Immediately following Emancipation, there were 4,047 millionaires in the United States-and six of them were African American.
Between 1830 and 1927, as the last generation of blacks born into slavery was reaching maturity, a small group of industrious, tenacious, and daring men and women broke new ground to attain the highest levels of financial success.

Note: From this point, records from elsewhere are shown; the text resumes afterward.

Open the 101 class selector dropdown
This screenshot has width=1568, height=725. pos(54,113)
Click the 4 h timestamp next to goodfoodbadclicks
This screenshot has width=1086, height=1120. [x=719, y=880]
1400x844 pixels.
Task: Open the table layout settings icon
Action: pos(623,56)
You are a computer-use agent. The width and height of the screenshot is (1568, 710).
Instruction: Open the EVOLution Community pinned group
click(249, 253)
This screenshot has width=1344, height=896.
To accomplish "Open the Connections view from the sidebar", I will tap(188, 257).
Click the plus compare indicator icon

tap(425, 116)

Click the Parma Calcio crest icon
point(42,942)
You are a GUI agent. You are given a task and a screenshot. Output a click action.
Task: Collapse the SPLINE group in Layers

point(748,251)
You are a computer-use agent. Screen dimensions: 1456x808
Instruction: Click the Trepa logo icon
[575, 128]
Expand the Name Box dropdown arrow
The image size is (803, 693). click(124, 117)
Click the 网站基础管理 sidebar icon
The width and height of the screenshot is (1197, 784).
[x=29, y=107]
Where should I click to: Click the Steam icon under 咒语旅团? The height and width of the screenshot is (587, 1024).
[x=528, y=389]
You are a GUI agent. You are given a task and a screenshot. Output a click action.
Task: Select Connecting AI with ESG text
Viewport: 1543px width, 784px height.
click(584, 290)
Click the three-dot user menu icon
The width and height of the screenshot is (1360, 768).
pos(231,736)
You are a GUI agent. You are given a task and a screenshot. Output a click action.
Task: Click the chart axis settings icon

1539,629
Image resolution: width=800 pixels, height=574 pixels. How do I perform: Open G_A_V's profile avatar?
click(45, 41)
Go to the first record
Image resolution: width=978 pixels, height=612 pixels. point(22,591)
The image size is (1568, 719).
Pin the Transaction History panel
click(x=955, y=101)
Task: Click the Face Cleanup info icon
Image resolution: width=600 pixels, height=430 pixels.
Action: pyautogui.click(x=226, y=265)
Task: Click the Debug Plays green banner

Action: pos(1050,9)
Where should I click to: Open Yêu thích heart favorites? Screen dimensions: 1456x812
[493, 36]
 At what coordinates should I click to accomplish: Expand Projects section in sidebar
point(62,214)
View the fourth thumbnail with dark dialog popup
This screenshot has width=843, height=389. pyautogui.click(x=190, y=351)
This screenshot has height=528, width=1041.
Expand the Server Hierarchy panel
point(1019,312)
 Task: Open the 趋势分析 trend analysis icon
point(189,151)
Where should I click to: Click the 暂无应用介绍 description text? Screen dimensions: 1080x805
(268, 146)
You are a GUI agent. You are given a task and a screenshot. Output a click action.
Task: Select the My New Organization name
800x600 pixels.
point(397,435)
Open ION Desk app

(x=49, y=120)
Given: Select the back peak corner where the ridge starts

Mary Ellen Pleasant used her Gold Rushwealth to further the cause of abolitionist John Brown. Robert Reed Church became the largest landowner in Tennessee. Hannah Elias, the mistress of a New York City millionaire, used the property her lover gave her to build an empire in Harlem. Orphan and self-taught chemist Annie Turnbo Malone developed the first national brand of hair care products. Mississippi schoolteacher O. W. Gurley developed a piece of Tulsa, Oklahoma, into a “town” for wealthy black professionals and craftsmen that would become known as “Black Wall Street.” Although Madam C. J. Walker was given the title of America's first female black millionaire, she was not. She was the first, however, to flaunt and openly claim her wealth-a dangerous and revolutionary act.
Nearly all the unforgettable personalities in this amazing collection were often attacked, demonized, or swindled out of their wealth. Black Fortunes illuminates as never before the birth of the black business titan.